'Düşünür'ü Hz. Ali Ahdnâme'si

CHP Genel Başkanı Kemal Kılıçdaroğlu’nun, “Bir İslâm düşünürü, ‘Bana bir harf öğretenin kulu kölesi olurum’ demiş” dediğini dillerine doladılar.
Bu sözü söyleyenin Ali (r.a.) olduğunu herkes bilir. Kılıçdaroğlu’nun da bilmemesi mümkün değildir. Üstelik kendisi Ehl-i Beyit muhibbi bir aileden geliyor. Muhtemelen, o an ismi hatırlayamamış, “Bir İslâm düşünürü” demiş çıkmış. Sonra, bu sözünü te’vil yoluna gitti. Bir programda: “Ben Hz. Ali’yi önemli bir İslâm düşünürü olarak görüyor ve kabul ediyorum” dedi.

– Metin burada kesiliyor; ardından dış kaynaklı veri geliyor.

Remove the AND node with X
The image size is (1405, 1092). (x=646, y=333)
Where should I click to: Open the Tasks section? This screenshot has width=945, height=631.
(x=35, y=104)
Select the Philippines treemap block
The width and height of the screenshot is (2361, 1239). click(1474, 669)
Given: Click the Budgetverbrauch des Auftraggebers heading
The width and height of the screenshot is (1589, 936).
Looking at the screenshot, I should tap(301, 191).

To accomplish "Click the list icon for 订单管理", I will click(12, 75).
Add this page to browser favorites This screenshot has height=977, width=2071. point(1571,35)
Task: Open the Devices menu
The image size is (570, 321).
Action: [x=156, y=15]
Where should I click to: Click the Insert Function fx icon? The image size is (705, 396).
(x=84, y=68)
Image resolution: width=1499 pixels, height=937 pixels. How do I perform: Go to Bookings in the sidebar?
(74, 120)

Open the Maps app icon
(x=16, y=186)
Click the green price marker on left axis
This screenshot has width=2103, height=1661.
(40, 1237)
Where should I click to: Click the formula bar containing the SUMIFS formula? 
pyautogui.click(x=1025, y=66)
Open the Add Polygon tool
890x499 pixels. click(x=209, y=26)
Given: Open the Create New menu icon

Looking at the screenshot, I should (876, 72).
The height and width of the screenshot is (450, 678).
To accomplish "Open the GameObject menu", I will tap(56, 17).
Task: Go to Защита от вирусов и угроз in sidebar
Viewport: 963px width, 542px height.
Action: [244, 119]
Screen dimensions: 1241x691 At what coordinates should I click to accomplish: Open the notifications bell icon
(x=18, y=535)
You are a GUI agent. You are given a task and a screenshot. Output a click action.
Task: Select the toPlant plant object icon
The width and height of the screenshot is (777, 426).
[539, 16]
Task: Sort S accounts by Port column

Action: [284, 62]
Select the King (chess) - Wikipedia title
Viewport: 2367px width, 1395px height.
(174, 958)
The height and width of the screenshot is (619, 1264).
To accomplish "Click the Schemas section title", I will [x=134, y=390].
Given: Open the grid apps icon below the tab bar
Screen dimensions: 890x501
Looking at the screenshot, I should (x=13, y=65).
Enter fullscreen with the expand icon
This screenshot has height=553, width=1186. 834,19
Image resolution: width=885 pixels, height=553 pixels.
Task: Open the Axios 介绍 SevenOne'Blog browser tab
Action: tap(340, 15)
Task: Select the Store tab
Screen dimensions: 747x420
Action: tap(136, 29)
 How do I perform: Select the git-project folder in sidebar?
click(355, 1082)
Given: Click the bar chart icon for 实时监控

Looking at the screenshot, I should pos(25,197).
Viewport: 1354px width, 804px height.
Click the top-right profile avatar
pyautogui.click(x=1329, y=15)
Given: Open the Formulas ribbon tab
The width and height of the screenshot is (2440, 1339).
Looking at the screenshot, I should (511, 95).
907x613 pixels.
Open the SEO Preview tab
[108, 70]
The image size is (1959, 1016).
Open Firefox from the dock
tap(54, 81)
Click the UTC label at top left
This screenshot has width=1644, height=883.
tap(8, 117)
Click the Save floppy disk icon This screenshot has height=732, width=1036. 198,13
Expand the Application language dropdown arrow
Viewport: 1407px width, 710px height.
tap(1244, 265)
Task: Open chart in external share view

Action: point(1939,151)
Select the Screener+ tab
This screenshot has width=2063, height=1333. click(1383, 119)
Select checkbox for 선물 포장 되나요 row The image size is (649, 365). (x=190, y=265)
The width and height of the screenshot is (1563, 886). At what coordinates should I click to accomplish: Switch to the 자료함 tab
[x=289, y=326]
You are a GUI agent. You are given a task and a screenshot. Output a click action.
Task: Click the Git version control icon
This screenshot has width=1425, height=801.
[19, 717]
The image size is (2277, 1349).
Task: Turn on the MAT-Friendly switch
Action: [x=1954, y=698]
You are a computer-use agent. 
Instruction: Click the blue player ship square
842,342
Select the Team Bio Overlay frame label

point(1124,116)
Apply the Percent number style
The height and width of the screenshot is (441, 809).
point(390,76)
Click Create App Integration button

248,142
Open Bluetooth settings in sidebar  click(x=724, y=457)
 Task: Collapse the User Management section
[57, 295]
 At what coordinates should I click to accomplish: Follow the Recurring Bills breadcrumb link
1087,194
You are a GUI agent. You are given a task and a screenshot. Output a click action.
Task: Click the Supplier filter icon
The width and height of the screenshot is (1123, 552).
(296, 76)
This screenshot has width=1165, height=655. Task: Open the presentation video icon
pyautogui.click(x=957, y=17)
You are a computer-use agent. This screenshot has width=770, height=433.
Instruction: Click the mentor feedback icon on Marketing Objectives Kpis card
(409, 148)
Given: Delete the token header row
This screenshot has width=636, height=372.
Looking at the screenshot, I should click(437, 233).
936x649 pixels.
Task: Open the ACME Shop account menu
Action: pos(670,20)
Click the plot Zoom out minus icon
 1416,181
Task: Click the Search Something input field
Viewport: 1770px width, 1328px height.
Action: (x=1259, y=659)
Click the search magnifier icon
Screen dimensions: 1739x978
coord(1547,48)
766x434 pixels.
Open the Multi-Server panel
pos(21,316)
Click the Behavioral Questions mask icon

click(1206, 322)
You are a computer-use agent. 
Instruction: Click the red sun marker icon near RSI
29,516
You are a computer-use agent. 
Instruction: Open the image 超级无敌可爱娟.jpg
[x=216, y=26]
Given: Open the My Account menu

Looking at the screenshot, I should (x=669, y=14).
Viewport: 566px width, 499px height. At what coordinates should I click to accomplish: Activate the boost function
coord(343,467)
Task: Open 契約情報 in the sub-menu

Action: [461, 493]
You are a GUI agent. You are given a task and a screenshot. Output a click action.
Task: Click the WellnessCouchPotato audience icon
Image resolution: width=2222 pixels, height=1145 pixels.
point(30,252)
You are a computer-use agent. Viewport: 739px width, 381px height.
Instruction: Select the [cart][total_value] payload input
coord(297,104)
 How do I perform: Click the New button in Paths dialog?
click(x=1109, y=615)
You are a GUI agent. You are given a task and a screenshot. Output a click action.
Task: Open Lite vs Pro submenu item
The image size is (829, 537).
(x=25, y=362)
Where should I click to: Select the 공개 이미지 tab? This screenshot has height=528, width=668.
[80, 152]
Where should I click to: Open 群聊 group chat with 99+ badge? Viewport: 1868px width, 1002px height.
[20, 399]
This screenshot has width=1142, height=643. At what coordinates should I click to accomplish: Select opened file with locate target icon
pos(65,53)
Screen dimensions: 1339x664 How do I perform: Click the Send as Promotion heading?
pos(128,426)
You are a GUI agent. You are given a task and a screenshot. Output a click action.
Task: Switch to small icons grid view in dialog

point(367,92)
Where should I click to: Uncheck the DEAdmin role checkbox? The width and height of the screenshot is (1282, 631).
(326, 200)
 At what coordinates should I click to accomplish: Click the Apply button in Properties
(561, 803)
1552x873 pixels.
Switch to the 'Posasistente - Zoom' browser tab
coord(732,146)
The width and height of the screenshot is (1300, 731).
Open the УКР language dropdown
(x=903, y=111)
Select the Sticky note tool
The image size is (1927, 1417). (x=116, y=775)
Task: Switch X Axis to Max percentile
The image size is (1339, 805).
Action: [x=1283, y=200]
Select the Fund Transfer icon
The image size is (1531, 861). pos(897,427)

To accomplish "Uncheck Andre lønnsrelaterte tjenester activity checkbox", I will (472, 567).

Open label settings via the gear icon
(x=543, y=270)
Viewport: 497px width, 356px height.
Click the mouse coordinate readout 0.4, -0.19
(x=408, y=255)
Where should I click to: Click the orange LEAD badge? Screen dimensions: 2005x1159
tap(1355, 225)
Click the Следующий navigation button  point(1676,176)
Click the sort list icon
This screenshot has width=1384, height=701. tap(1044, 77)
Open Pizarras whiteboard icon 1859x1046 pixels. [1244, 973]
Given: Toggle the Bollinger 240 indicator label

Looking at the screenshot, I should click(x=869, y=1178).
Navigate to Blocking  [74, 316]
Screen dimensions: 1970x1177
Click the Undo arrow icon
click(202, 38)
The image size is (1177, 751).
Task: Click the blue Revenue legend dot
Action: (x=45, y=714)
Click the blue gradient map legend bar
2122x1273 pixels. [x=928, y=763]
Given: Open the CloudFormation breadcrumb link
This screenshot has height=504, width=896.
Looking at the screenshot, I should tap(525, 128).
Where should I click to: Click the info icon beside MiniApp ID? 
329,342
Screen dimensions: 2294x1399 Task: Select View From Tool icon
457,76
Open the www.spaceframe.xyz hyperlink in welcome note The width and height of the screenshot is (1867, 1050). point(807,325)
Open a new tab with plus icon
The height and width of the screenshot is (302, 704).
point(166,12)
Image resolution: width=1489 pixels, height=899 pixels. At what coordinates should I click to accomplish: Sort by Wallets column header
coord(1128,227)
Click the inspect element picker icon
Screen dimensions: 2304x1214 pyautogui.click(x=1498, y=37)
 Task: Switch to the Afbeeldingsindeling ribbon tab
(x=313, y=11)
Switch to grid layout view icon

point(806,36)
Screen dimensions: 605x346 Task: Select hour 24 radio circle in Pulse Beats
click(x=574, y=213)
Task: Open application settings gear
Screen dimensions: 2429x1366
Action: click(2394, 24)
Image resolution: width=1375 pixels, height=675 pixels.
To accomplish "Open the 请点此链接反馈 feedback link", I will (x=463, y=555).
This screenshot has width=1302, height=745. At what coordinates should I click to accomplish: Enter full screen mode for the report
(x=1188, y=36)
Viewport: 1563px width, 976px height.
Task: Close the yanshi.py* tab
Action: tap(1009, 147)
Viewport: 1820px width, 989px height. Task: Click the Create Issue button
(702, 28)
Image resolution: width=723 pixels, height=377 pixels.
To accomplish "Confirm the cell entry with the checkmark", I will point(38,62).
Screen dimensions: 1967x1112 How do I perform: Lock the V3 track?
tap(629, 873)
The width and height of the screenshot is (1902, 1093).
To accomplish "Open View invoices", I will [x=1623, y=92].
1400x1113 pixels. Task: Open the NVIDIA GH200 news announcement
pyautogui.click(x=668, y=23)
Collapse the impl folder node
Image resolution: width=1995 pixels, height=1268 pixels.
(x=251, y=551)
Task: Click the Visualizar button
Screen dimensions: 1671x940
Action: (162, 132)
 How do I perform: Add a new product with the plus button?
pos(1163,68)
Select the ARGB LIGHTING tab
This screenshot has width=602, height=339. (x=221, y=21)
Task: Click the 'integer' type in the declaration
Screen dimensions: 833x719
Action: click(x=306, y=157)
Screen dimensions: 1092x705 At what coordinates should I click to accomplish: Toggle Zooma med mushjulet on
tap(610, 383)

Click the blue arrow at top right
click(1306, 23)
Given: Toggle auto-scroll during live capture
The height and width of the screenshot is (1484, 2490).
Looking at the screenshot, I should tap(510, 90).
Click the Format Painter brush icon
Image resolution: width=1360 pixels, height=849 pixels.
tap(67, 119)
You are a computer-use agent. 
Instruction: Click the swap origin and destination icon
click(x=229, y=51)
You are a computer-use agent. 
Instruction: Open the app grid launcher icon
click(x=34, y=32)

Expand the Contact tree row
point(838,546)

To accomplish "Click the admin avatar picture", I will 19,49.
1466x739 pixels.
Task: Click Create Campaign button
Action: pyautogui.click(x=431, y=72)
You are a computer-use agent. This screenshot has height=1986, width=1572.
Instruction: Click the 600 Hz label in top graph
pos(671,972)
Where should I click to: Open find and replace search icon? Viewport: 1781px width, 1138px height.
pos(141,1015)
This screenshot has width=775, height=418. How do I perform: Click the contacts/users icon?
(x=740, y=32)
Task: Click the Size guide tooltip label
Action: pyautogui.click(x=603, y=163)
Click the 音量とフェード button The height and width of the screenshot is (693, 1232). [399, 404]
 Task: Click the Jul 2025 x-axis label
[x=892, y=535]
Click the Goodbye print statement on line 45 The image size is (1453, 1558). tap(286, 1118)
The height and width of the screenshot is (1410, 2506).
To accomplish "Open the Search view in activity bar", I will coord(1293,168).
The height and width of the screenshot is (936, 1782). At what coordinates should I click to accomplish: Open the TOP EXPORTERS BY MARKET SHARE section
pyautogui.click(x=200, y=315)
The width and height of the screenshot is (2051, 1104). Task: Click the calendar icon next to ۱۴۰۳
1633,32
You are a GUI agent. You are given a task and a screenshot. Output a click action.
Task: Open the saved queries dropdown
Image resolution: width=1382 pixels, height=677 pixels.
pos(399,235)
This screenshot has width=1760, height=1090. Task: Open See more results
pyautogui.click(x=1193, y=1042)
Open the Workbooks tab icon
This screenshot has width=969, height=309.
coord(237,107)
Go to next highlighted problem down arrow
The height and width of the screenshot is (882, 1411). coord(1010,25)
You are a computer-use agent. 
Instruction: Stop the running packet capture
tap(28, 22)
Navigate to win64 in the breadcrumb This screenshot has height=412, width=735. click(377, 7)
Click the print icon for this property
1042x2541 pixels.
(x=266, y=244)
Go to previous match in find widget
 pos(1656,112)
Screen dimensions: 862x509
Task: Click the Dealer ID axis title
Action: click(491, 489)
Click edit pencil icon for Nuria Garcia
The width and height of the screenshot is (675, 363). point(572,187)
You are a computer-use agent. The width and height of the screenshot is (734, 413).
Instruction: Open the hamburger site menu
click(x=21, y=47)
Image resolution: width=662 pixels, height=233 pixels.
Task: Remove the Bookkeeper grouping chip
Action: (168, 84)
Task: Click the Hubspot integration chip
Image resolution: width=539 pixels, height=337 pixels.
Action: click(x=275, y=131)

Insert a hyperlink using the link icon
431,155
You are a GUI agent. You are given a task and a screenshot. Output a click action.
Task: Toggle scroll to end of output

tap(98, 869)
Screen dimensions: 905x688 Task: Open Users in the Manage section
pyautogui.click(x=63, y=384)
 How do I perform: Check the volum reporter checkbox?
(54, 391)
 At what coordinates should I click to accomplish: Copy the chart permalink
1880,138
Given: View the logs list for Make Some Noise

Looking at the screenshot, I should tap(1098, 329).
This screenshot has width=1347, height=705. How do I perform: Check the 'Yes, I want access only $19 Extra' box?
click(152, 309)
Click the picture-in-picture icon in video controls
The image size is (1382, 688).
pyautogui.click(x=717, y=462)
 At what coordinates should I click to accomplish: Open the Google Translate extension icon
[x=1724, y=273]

Hakikaten Hz. Ali hükemâdandır. (“Filozof” da diyebilirim ama, eski ülemâ “filozof”da biraz “zındıklık” sezer. Eski Yunan filozoflarına hürmetkâr olsalar bile, “filozof”u değil, “hakîm”i kullanmayı tercih ederler.)
“Hakîm” de, “hükemâ” da eskide kaldı. Bu kelimelerin yerini, ister istemez “ filozof”, “mütefekkir”, “düşünür” aldı. Bence “filozof” desen de mahzur yok, “düşünür” desen de... Kasıt ve niyet önemli.
Eskiler büyüklerin sözlerine “kelâm-ı kibar” demişlerdir. Hz. Ali’nin sözleri de kelâm-ı kibar çerçevesinde değerlendirilir.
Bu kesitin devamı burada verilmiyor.